La Tunisie a appelé, ce jeudi à Genève, le Conseil exécutif de l’Organisation mondiale de la Santé (OMS) à adopter des mesures urgentes pour renforcer l’intervention sanitaire dans les territoires palestiniens occupés, face à l’effondrement total du système de santé local qui expose plus de deux millions de personnes à un risque mortel.

Dans une déclaration prononcée au titre du point 21, consacré à la situation sanitaire en Palestine, lors de la 158e session du Conseil exécutif de l’OMS, la mission tunisienne a insisté sur la nécessité de tenir les forces d’occupation pour responsables, conformément au droit international humanitaire, et de documenter les atteintes portées aux infrastructures médicales.

La Tunisie a salué les efforts soutenus de l’OMS pour acheminer une aide médicale urgente et recenser les agressions contre le personnel soignant, les établissements de santé et les patients, malgré les obstacles dressés par les autorités occupantes à l’acheminement de l’aide humanitaire vers Gaza.
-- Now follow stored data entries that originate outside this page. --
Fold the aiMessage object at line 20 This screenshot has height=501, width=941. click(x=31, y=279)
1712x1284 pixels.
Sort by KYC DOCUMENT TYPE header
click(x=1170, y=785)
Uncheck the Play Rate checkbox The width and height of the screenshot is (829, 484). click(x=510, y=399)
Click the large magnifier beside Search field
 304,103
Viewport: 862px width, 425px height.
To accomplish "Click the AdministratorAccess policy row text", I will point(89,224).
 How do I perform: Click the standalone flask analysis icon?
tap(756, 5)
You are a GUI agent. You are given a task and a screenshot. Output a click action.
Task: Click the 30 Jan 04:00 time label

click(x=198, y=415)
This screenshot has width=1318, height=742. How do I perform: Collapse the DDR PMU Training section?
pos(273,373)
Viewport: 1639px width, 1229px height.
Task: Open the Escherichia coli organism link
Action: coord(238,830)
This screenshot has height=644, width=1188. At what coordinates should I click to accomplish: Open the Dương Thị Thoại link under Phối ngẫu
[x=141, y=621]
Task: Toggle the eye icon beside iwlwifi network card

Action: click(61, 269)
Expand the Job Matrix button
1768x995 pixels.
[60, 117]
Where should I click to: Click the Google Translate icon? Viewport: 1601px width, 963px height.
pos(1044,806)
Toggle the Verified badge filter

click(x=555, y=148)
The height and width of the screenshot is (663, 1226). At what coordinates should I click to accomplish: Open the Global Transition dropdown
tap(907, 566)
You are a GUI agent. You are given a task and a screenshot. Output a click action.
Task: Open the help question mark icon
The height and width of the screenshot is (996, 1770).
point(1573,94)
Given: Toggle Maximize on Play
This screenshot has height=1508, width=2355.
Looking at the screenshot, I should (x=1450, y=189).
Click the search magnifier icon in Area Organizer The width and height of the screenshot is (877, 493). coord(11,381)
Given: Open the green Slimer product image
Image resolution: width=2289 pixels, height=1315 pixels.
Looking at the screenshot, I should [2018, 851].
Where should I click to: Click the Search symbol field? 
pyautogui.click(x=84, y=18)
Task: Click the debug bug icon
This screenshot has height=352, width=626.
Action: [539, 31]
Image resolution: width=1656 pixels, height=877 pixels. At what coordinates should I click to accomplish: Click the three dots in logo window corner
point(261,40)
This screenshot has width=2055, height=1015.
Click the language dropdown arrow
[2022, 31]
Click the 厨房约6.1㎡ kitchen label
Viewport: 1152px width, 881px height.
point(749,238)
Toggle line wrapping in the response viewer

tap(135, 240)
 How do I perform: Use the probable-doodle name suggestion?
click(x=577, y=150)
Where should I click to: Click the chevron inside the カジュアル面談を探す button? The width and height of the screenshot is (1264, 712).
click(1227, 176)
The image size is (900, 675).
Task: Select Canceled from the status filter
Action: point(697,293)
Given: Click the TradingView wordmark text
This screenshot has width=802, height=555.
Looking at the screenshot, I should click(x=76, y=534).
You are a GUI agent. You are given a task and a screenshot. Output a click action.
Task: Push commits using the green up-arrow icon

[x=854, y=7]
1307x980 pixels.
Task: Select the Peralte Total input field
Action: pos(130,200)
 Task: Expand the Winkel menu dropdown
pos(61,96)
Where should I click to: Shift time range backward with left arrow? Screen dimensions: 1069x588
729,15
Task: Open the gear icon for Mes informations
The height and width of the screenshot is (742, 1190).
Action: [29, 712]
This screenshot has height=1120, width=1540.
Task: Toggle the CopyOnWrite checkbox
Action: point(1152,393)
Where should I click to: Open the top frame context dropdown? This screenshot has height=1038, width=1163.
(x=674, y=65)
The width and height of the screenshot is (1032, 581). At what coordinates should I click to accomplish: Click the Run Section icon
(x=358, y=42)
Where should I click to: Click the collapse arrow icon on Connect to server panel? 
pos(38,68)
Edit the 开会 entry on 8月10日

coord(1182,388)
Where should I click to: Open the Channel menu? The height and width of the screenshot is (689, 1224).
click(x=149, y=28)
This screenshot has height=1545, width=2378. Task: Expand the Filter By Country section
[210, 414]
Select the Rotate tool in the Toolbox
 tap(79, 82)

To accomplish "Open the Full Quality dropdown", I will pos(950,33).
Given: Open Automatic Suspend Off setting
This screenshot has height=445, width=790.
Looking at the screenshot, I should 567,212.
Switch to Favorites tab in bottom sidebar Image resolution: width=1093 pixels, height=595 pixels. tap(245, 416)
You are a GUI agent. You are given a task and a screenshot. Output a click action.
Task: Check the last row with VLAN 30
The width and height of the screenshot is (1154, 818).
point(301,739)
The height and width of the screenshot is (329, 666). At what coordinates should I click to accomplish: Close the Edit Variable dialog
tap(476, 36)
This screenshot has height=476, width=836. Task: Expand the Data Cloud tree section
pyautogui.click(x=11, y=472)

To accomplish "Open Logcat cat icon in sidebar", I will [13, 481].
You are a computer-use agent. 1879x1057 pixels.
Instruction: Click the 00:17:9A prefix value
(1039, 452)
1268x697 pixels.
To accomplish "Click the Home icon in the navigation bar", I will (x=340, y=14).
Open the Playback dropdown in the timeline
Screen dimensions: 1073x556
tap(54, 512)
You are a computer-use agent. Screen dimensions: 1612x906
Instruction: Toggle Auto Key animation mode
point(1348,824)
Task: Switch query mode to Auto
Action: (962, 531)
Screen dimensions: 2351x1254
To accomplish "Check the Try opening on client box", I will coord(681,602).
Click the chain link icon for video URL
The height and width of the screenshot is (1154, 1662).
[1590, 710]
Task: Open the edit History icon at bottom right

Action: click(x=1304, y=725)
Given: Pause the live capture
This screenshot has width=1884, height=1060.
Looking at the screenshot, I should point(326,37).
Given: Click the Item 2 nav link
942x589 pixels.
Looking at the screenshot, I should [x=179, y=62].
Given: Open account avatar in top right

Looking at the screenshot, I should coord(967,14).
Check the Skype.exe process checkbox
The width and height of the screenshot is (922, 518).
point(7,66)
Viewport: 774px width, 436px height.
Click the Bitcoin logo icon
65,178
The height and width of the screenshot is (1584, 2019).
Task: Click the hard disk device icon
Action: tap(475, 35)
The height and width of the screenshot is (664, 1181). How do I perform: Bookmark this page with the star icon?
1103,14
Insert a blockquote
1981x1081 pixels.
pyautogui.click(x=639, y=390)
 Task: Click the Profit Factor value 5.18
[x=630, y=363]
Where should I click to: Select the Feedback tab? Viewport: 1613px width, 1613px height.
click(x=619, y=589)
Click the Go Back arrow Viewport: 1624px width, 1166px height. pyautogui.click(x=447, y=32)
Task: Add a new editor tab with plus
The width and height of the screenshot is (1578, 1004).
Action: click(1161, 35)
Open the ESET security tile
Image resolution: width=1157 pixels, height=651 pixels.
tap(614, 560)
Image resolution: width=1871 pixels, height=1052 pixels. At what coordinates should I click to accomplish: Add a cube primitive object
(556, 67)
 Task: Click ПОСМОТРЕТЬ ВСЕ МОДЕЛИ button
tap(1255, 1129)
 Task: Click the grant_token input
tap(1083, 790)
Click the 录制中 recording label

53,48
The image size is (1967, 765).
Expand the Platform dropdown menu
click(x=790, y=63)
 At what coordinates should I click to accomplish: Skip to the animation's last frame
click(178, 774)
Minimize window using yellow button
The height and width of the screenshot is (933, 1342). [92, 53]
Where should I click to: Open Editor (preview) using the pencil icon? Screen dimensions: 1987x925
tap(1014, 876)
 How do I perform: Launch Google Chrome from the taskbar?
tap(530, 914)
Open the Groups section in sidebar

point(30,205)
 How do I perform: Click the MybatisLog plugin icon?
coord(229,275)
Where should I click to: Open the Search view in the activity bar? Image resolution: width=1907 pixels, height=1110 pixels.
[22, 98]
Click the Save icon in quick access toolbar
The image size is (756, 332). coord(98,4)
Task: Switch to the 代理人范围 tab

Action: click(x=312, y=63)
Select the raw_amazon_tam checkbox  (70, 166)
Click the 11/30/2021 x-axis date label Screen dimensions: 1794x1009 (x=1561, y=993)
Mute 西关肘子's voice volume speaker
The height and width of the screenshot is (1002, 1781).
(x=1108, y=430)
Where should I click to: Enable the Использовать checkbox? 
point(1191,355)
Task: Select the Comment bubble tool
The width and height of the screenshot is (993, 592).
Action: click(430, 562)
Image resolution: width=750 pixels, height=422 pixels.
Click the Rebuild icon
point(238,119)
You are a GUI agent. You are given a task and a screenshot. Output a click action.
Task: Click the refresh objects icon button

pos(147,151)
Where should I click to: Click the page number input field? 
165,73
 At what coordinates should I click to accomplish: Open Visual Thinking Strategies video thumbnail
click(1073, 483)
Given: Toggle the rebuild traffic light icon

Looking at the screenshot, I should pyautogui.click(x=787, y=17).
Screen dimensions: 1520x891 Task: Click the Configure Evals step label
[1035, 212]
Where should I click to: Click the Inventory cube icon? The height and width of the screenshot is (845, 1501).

Elle a par ailleurs réaffirmé son engagement en faveur de l’assistance humanitaire au peuple palestinien, rappelant avoir acheminé des aides médicales d’urgence et accueilli, dans ses hôpitaux, des blessés et patients évacués de Gaza.

La mission tunisienne à Genève a également plaidé pour un accès rapide et sans entrave à l’aide humanitaire, liant cet accès à la mise en œuvre d’un cessez-le-feu strict et à la levée du blocus.

« Un accès humanitaire durable ne pourra être garanti qu’à travers le respect strict d’un cessez-le-feu, l’entrée immédiate et inconditionnelle de l’aide, l’évacuation des cas médicaux urgents et la levée du blocus imposé aux territoires palestiniens », a-t-elle affirmé.

En conclusion, la Tunisie a réaffirmé son soutien au « droit historique et légitime » du peuple palestinien à un État indépendant sur l’ensemble de son territoire national, avec Al-Qods pour capitale.